As duty of a book I’ve been working on, I asked horticulturists, plant explorers, designers and nursery people from around the unpolished what they thought was fresh and modern. To my surprise, that was a risible question. Some said it was irrelevant, others were irritated, but in the way of gardeners, most did some thinking and were beneficent with their opinions. One garden writer scolded me that garden is a verb not a noun, and to her it’s totality about the execute of gardening, not what her garden looks like.

I think she hit on the crux of the matter. We tend to think of modernity in terms of the visual, as a portion to be plant in a need of ornamentation, in massed plantings or a curve of stainless poniard. But I agree by my cranky correspondent that modernity has little to do with what a garden looks identical. I note carefully to think that present gardening is more of one ethos than a be directed, more of how you go about gardening than the result of your efforts.
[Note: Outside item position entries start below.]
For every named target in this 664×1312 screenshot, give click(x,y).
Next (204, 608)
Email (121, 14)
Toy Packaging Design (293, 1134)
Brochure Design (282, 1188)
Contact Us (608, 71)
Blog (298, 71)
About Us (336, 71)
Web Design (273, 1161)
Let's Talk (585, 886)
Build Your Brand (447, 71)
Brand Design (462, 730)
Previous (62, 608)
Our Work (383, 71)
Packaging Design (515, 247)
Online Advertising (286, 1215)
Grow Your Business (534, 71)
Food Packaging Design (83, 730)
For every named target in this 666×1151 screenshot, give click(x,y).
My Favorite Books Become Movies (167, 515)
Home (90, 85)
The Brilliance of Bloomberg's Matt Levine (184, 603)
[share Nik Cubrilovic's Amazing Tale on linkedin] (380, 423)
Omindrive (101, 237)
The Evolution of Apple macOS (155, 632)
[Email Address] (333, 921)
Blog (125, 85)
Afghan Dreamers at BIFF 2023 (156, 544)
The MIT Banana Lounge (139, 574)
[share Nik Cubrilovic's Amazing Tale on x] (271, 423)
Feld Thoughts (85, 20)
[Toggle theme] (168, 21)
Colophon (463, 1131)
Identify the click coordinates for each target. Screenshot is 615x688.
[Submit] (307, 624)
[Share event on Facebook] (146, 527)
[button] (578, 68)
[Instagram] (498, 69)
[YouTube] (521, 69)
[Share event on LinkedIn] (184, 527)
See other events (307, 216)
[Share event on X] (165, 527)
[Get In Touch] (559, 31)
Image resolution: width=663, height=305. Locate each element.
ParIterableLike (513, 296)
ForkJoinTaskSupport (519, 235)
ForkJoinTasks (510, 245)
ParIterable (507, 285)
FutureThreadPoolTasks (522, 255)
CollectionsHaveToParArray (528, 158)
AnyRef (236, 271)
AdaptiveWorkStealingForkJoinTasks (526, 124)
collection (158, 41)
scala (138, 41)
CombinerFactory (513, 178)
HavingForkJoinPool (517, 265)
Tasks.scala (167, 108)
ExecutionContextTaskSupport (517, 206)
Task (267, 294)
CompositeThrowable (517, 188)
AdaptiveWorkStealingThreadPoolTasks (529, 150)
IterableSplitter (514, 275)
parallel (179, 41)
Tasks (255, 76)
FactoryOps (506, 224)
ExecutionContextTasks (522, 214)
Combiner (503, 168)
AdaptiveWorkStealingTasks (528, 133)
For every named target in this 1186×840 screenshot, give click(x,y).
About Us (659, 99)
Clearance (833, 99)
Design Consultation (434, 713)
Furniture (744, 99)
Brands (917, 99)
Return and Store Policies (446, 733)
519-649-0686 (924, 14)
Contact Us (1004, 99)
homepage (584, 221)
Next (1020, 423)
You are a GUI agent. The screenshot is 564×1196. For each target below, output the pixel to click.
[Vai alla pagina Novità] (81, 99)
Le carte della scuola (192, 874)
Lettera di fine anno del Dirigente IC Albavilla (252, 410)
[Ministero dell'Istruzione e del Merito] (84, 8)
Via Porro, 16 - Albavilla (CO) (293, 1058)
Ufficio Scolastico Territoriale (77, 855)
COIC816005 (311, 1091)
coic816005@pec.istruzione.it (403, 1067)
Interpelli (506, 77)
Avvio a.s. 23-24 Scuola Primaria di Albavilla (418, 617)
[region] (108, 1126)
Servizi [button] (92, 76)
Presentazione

Here’s my hypothesis: Gardens are modern to the degree that they espouse up less of the Earth’s supplies and your own time and energy.

Rather than being labor- and resource-intensive, modern gardens ramp down to make more perception both personally and ecologically. Changing get the better of patterns as well fashion it smart if not imperative to find new, more sustainable models of gardening. And through these changing realities, truly modern gardens are born.

Downsizing your garden’sitting neediness to the point that it doesn’face to face deplete resources or your energy may be the most profoundly modern idea of all. It takes care and attention, discipline and notice to create a garden that is at once energy-efficient, moderately needy, emotionally satisfying and productive. What could be more 2009?